If they don't put this in the game (FOR WHATEVER REASON!?!?!?!?!),
then make a big immersion DLC with survival/hardcoe mode, transportation system, seasons, compass, or whatever you can come up with.
I would definitely buy it for like 10-15$.
They should at least be able to do that, even if none of these things are options in the first game. It would really surprise me if they didn't take a hint from New Vegas and include the kinds of immersion us hardcoe players want (and maybe even new players) just as a higher difficulty level.
On a side note, I suggest that instead of doing away with fast travel altogether, there should be a teleportation spell. It makes way more sense than having you instantaneously travel a large distance without losing health or stamina and never encountering any opposition on the way. Also, if it is a spell, or a dragon word, it could be left as a later-game spell on higher difficulties. Or it could be scaled, from teleporting to mage's guilds, to any human settlement, to any map marker, as the (alteration?) skill slowly levels up. I think that would deal with travel frustration in the late game when there are far too many scattered quests in everyone's journal, and too much valuable loot to drop.

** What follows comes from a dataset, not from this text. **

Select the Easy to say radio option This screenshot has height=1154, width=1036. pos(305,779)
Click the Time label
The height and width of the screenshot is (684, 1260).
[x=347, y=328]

Also, the way they described the map in the GI article, it's actually just a overhead version of the actual terrain that you can zoom in and out on and mark, like it is some kind of spell rather than a map itself. This leads me to think a compass would not be necessary, as instead you would be more likely to plot out your journey based on looking at the actual terrain and landmarks on the way. Which would be a huge improvement, matching the exploratory nature of Morrowind with the facility of Oblivion. Maybe a Prince of Persia-esque glowing trail that you plot would be better than a compass as well? I always thought that the Oblivion compass was generally obnoxious and useless to casual players anyway, since you try to look at it and go by it when there are far too many mountains and landmarks on your way, and it never considers setting paths by actual roads like in GTA IV. I'd imagine we will see some sort of improvement to the map that encourages players to actually be immersed in the world and plan their course by landmarks they can actually see, rather than squiggles on a piece of paper or an arrow with limited versatility, but we just don't know what it will be yet.
I'm going to point out that the main problem with Oblivion was not the ability to fast travel itself. It was that the immersion and sense of exploratory progression that we felt strongly in Morrowind was lost. While Morrowind certainly frustrated me at times when I had to sell off stolen loot to a crab, or find a daedra, or do a quest in the north, the main reason why the world felt so huge and it was such an adventure to explore even a short distance was due to the way you were forced to travel the entire way, using mainly the physical markers available to actually learn the lay of the land. You felt tied to the land, because you couldn't just instantly bypass it. In Oblivion, when you go on a quest you do your best to avoid foot travel. Instead of traveling from the city you are in, to the closest big city to your destination, to the closest settlement, and to each destination along the way, experiencing the environment and the distance firsthand, you simply teleport to the closest discovered location to your destination.
Where's the exploration in that? Where is the interconnectedness, in that you'd travel instantaneously to a hostile cave instead of going to the closest settlement first? There was no tie to the world and the terrain itself, because the geography was irrelevant to your actions. There was no point to having a house in more than one town since you could travel instantaneously. There was no point to learning the geography and experiencing the cohesive environment and physical beauty, when you can get to your destination instantly. Honestly, a lot of the time it felt like a hub-type design where each quest location was mostly separate, rather than an open-world game, unless you intentionally made up your mind to explore (which inevitably resulted in discovering a cave or fort, spending an hour there, and forgetting where you actually were or where you were going).
I think that Bethesda has spent far too much time on the unique geography of this game to squander the sense of exploration described in the GI article. I really, really hope they have a solution for the immersion-shattering nature of Oblivion that made it so, to this day, I have barely learned the roads or remembered the terrain types surrounding the various cities. Keeping the world cohesive and real means keeping the player's feet planted on the ground, at least for most of the time. Isn't that the point of an open-world game?